Pick out and copy every line of the material below that contains the string "coord". Case counts.

— Begin —

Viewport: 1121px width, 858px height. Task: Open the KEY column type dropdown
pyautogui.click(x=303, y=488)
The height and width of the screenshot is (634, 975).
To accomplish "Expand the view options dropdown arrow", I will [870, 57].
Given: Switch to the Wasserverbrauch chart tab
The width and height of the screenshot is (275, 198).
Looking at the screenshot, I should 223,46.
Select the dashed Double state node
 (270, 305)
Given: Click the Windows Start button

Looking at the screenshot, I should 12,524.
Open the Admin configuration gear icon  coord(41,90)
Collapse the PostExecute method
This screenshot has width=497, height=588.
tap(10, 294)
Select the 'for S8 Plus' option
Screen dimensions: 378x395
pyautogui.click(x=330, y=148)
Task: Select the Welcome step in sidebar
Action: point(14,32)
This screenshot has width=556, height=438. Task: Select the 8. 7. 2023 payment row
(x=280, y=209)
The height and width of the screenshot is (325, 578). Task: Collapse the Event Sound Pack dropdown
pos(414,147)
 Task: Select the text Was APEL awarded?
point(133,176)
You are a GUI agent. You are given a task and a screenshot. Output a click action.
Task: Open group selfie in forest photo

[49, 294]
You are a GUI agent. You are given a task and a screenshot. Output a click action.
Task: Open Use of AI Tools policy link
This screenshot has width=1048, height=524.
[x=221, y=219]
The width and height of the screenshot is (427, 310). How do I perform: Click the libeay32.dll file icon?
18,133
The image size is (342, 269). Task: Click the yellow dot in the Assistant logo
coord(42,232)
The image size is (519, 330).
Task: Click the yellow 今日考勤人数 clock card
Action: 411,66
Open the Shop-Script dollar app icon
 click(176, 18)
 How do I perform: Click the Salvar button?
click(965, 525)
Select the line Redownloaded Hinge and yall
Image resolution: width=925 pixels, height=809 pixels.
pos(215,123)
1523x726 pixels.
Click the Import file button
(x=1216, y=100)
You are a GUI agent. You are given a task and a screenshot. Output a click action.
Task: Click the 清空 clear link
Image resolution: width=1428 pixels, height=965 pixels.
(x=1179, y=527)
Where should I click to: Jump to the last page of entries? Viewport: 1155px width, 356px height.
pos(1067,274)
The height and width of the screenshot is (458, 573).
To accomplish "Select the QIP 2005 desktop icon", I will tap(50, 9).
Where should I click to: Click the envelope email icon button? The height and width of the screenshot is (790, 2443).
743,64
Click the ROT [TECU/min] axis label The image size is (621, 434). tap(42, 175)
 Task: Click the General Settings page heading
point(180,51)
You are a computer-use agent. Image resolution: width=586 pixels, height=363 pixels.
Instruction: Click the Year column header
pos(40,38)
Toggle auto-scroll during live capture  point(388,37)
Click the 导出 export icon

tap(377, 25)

— End —

Completed task:
Open the Admin configuration gear icon  coord(41,90)
coord(42,232)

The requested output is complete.